# Therapist, heal thyself? Or those that can't, teach?



## David Baxter PhD (Sep 19, 2004)

Mental health counselor had dogs attack Hurricane Frances refugees
Sun, Sep. 19, 2004 
Associated Press

STUART, Fla. - A mental health counselor ordered his two pit bulls to attack a group of people who were riding out Hurricane Frances inside an office building, police said.

Ryan C. Moore, 54, was arrested Friday and charged with aggravated battery for allegedly releasing his dogs with the command "Go get them" while he and a group of people were riding out the Sept. 4-5 storm inside the A.G. Edwards building.

William E. Schoonmaker, who operates an insurance agency in the building two doors from Moore's office, suffered deep bites to his stomach, face, throat and hands. Sabrina Stuart was bitten in the leg, police said. Stuart called 911 during the dog attack, but police couldn't respond because of the storm.

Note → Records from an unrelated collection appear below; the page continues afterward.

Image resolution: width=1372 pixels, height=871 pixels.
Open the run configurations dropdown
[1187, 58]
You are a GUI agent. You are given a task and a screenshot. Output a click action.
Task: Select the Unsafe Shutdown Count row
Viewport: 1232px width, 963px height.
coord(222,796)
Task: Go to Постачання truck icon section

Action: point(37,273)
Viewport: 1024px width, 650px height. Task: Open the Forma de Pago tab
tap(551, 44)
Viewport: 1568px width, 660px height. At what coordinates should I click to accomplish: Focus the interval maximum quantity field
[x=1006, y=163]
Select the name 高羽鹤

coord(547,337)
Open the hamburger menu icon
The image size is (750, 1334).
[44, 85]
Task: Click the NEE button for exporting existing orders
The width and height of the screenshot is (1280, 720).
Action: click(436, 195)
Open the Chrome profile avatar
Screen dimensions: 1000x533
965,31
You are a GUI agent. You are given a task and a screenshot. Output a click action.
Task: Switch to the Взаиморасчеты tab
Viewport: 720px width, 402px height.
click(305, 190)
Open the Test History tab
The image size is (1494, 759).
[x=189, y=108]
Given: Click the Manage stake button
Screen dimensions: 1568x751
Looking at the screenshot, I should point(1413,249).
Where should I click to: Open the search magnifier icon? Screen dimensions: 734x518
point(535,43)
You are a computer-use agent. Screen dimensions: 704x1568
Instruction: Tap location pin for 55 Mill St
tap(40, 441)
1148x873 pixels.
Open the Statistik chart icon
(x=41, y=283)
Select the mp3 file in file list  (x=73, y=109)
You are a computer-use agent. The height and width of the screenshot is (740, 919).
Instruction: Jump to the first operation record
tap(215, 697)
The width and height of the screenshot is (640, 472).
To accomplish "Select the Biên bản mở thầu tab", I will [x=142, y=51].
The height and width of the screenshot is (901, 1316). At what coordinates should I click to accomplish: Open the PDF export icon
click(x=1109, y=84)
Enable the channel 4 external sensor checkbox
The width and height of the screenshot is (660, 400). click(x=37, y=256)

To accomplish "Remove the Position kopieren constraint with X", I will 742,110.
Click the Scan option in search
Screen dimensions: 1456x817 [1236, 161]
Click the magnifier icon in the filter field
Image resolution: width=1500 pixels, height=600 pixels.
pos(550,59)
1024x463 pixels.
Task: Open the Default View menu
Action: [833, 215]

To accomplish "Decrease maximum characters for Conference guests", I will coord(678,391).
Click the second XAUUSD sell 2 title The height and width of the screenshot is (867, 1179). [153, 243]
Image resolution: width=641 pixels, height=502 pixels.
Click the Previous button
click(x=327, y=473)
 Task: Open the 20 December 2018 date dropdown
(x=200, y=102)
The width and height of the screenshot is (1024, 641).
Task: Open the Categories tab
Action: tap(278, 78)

Stuart said she armed herself with a hammer as the dogs roamed loose for an hour. Someone stabbed one of the dogs.

"We were all trapped inside our offices, even though we wanted to get into the hallways where we felt it would be safer away from the glass windows," Stuart said. "Bill Schoonmaker had a bunch of wounds, and I got my first-aid kit and bandaged him up as best I could."

_Moore, who treats anger-management problems and addictions,_ fled the building during the storm and police found him in his stalled car. One of his dogs was given to his estranged wife while the injured dog was treated at an animal clinic.

Kathy Schoonmaker, the bite victim's wife, said she was acquainted with Moore and his family before the attack and was trying to help him shortly before he turned aggressive.

William Schoonmaker was treated at the scene, but went to the emergency room following the storm. He said he has been treated several times in the past two weeks.

_Moore, who has previous arrests for domestic violence, sexual assault and aggravated assault with a weapon_, was released Friday from the Martin County Jail after posting $100,000 bail.

Moore does not have a listed phone number and could not be reached for comment Sunday. It was not known if he has an attorney.


----------



## Ash (Sep 20, 2004)

And this is a therapist?!  <gasp>


----------